Blockchain Brings Value to Touchless Supply Chains
With supply chains forced to operate on thinner margins, digital transformation is leapfrogging business priorities. The time to act is now. But onboarding proven technology to confront COVID-19-related challenges can feel as daunting as the pandemic itself.
Let’s look at digitizing existing logistics processes with blockchain from three angles: care, custody, and control. In all three categories, companies can replace and/or augment manual processes with an immutable system of record shared between supply chain counterparties.
1. Care. Commercial shippers are often plagued with supply chain security risks as they prepare to transport goods, with contingency plans constantly reworked and business owners lacking visibility within their own supply chains.

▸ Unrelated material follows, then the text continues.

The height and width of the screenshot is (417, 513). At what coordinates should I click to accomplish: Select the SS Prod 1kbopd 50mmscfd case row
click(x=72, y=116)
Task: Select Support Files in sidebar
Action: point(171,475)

This lack of clear care in moving goods from point A to point B—and along the journey in between—is due to disjointed and inoperable information. Paper trails are messy, convoluted, and can hinder traceability and trust.
Blockchain solves this pain point by placing real-world events in an immutable, distributed ledger that can be easily shared through privatized, permissioned access. Automation streamlines time-consuming processes and ensures that execution aligns with contractual terms. Remote workers can redirect efforts to bolstering business operations while smart contracts execute routine processes and flag exceptions—transactions outside of agreed tolerances—for human review.
2. Custody. Maintaining a chain-of-custody—a chronological paper trail of transactions that reveals who has what, when, and where—is invaluable to logistics. Yet companies remain tethered to existing legacy systems that digitize haphazard paper trails and lack operability and information sharing.
Blockchain serves as a secure record of truth with every movement or transaction of a commodity tracked. With data stored for auditability or to enable automated smart contract transactions between stakeholders, supply chain custody can be revised to near real-time execution.
Contract automation provides a record of transactional history that can help businesses track and optimize their digital supply chains.
3. Control. In 2017, nearly 4 million Americans worked in warehouses as supervisors, material handlers, and/or packers, according to the U.S. Bureau of Labor Statistics. With social distancing protocols now a significant challenge, many companies are at a loss as to how to proceed to meet current market demands.
Identifying business processes, such as invoicing, that lend themselves to automation is critical. As a secure digital twin that captures data to corroborate real-world physical events, blockchain powers smart contracts, taking multistep, multiparty business processes down to one or two tasks.
Smart contracts allow companies to seamlessly manage by exception when the technology flags an instance outside of agreed-upon tolerances instead of working hands-on every single step of the way.
Make or Break
Automating transactions with blockchain allows companies to digitize value while bringing transparency, visibility, and speed to commercial relationships. Right now, touchless supply chain is one of the many competitive differentiators that can make or break a business.